UCI study reveals how oxytocin triggers marijuana-like neurotransmitters that reinforce social pleasure
Researchers at the University of California, Irvine, report that the hormone oxytocin — long associated with bonding and social connection — boosts the brain’s production of anandamide, an endocannabinoid that acts like a naturally produced, marijuana-like neurotransmitter. This interaction appears to strengthen the rewarding feeling of social contact by activating cannabinoid receptors in a key brain region.
The study measured anandamide in mice that were either allowed social interaction or kept isolated. Anandamide is one of several endocannabinoids produced in the body that bind to the same brain receptors targeted by THC, the active compound in marijuana. In UCI’s experiments, social contact increased anandamide specifically in the nucleus accumbens, a brain structure crucial for motivation and reward.
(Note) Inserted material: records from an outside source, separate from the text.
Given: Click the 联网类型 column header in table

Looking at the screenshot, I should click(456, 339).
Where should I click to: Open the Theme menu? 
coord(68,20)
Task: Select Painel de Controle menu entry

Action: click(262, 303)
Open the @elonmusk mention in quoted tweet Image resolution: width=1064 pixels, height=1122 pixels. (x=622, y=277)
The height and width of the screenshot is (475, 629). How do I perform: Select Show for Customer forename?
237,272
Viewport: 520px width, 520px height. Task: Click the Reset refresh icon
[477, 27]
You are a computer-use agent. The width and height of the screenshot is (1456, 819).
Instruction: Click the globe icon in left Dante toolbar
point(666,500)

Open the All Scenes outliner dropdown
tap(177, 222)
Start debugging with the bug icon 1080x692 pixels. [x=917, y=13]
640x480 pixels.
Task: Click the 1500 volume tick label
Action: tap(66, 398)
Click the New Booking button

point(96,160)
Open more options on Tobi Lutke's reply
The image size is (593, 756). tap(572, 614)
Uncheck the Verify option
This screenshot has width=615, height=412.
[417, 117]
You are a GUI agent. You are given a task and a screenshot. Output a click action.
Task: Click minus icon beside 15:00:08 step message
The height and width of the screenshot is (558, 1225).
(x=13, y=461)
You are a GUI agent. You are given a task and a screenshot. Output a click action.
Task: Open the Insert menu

When researchers blocked CB1 cannabinoid receptors in that region, the social reward effect disappeared, demonstrating that anandamide signaling there is necessary for social reinforcement.
The team then explored how oxytocin and anandamide interact. Oxytocin is produced by a small set of neurons and is known to encourage social behaviors and bonding. When researchers selectively stimulated oxytocin-producing neurons, anandamide levels rose in the nucleus accumbens. Crucially, when anandamide’s effects were blocked, oxytocin no longer produced its usual pro-social effects, indicating that oxytocin’s ability to promote social reward depends on inducing anandamide signaling at CB1 receptors.
The findings also point to pharmacological opportunities. Blocking the breakdown of anandamide — thereby prolonging its action — enhanced social enjoyment in treated animals. Mice given a drug that prevents anandamide degradation showed stronger preference for spending time with cage mates than mice given a placebo. This suggests that drugs which boost endocannabinoid signaling could amplify the brain’s endogenous oxytocin-driven social reward system.
Oxytocin has been called the “love hormone,” “hug hormone,” and “cuddle chemical” because of its role in social bonding, maternal behaviors, and aspects of affiliative behavior. Clinical researchers have investigated oxytocin as a potential therapeutic for social deficits, including in autism spectrum disorders, but delivering oxytocin to the human brain is technically challenging because it is a small protein that does not easily cross into central nervous tissue.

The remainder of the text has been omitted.